Claim 2 is an assertion about the hard problem of consciousness. In other words, about what kinds of information processing systems would have subjective conscious experiences. No one actually has an answer for this yet, just intuitions. I can't really see why a physical instantiation of a certain process in meat should be different from a mathematically equivalent instantiation on a Turing machine. He has a different intuition. But neither one of us can prove anything, so there's nothing else to say.

3 comments

I think Claim 1 is actually more about determinism; that if by knowing all the inputs you can reliably get the same outputs what you have isn't consciousness.
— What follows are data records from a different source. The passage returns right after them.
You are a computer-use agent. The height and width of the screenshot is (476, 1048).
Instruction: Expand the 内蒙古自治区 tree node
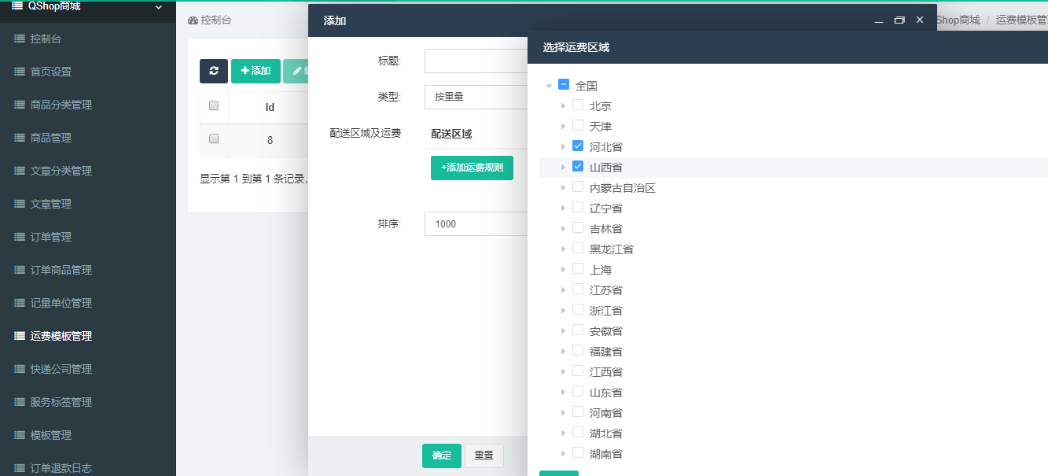(x=563, y=188)
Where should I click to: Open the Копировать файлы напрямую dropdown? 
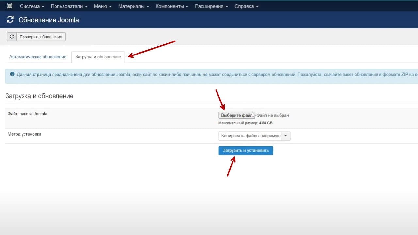(254, 136)
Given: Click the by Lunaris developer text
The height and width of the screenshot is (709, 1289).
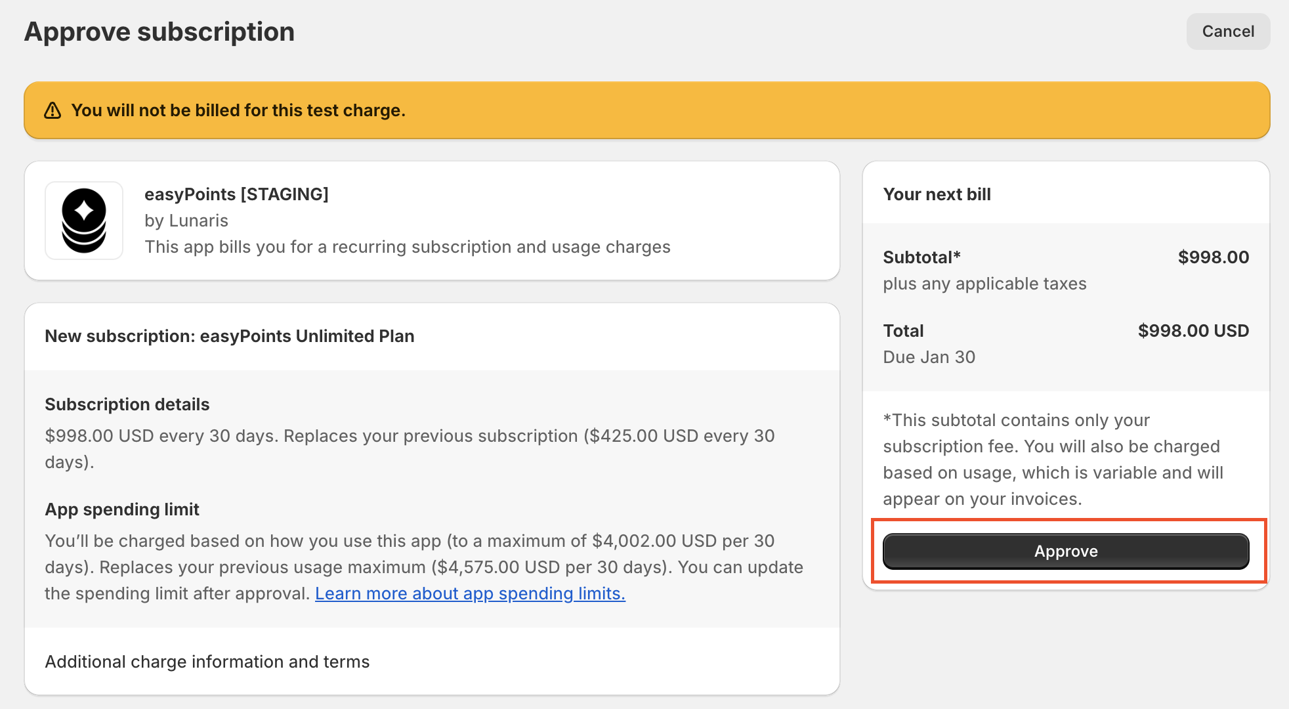Looking at the screenshot, I should [x=186, y=221].
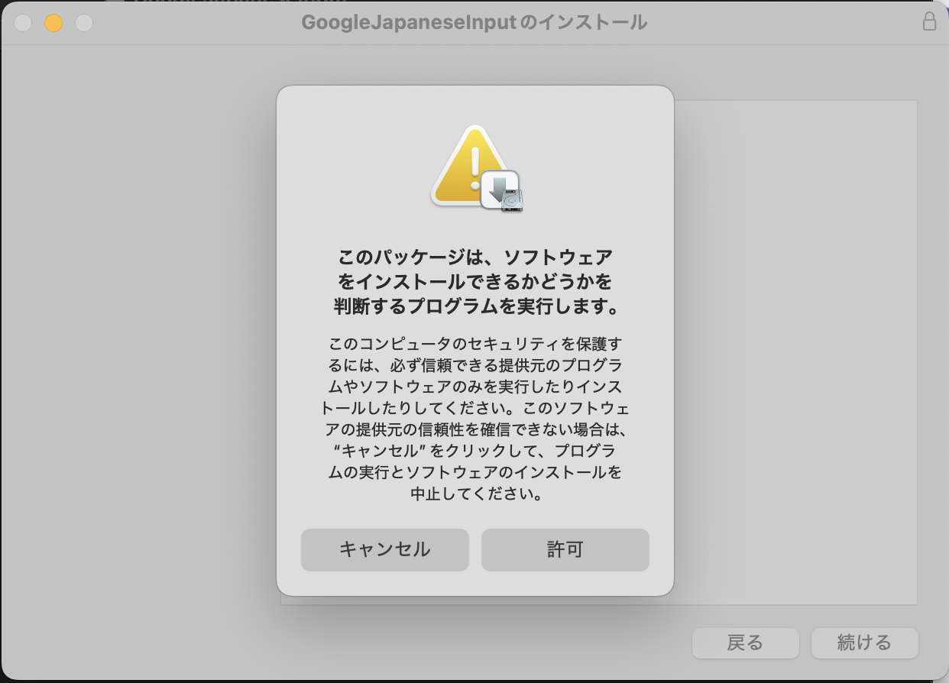Viewport: 949px width, 683px height.
Task: Click the grayed-out zoom button in the title bar
Action: pyautogui.click(x=84, y=23)
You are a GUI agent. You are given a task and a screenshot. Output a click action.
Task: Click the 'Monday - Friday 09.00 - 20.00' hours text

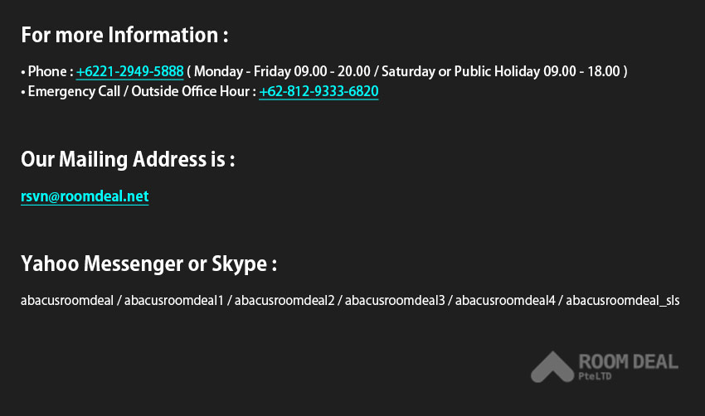pyautogui.click(x=282, y=71)
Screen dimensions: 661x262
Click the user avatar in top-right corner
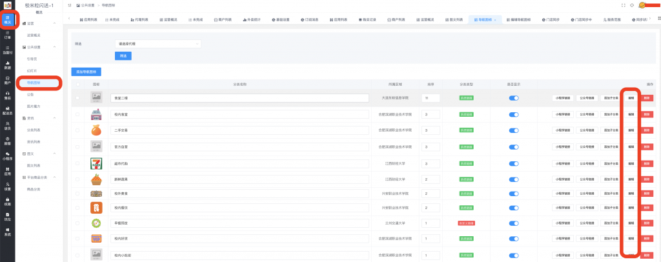point(642,5)
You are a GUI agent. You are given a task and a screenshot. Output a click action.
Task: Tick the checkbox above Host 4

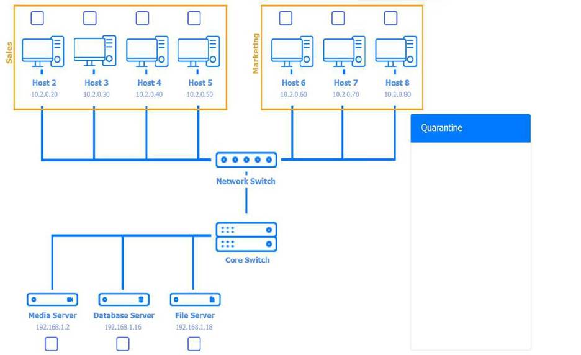click(x=142, y=18)
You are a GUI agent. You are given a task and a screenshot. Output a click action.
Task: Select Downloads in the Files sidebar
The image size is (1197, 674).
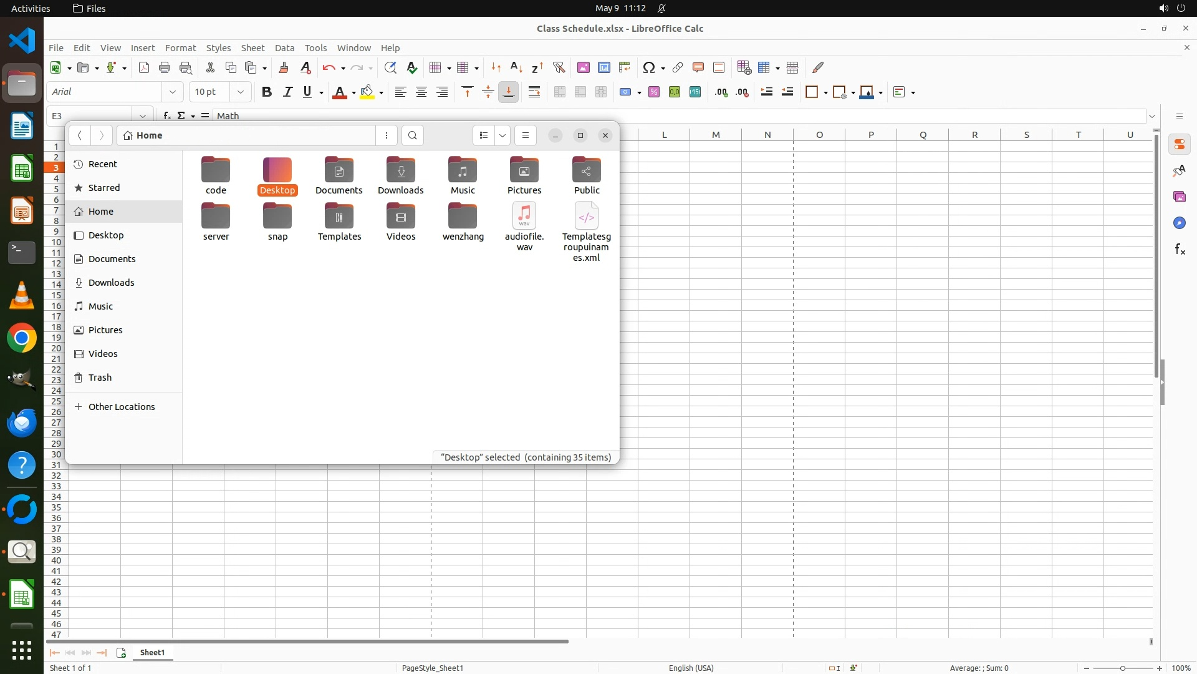[x=111, y=283]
Neural nets are somewhat starting to escape that dynamic but there still isn't a neural net that reliable pulls in a continuous stream of randomness to generate meaningful behaviour like our consciousness does.

Now to be honest; I'm not entirely sure if John Searle would agree that that is consciousness when we do get there but I do agree with him that deterministic consciousness is essentially a contradictio in terminis.

I wouldn't be so critical of GOFAI. Much high-level reasoning either does or can involve symbol manipulation. There are some impressive systems, such as Cyc, which do precisely that. It isn't useful for low-level tasks like vision or walking, so other approaches are needed to complement it.

> but we're past the point of just manipulating empty symbols.

We've now reached the point where we can manipulate large matrices containing floating point numbers. I don't see how this makes systems any more conscious.

Regards claim 2, Searle repeats the phrase "specific causal properties of the brain" quite a few times without spelling out just what he's referring to, but from other remarks he makes it seems clear he means actual electrochemical interactions, rather than generic information processing capabilities. I think his view is that consciousness (most likely) doesn't arise out of "information processing", which he would probably class as "observer-relative", but out of some as yet not understood chemistry/physics which takes place in actual physical brains.

So the question, to Searle, is not "about what kinds of information processing systems would have subjective conscious experiences", but "what kinds of electrochemical interactions would cause conscious experiences".

The intuition/assumption of his questioners seems to be that whatever electrochemical interactions are relevant for consciousness, they are relevant only in virtue of their being a physical implementation of some computational features, but plainly he does not share this assumption and favours the possibility that the electrochemical interactions are relevant because they physically (I think he'd have to say) produce subjective experience - and that any computational features we attribute to them are most likely orthogonal to this. Hence his example of the uselessness of feeding an actual physical pizza to a computer simulation of digestion. His point is that the biochemistry (he assumes) required for consciousness isn't present in a computer any more than that required for digestion is.

Another example might be: you wouldn't expect a compass needle to be affected by a computer simulating electron spin in an assemblage of atoms exhibiting ferromagnetism any more than it would be by a simulation of a non-ferromagnetic assemblage.

To someone making the assumption that computation is fundamental for explanations of consciousness, these examples seem to entirely miss the point, because it's not the physical properties of the implementation (the actual goings on in the CPU and whatnot) that matter, but the information processing features of the model that are the relevant causal properties (for them.)

But to Searle, I think, these people are just failing to grok his position, because they don't seem to even understand that he's saying the physical goings on are primary. You can almost hear the mental "WHOOSH!" as he sees his argument pass over their heads. In an observer-relative way, of course.

As you imply, until someone can show at least a working theory of how either information processing or biochemistry can cause subjective experience the jury will be out and the arguments can continue. I won't be surprised if it takes a long time.

(Edited to add the magnetic example and subsequent 2 paragraphs.)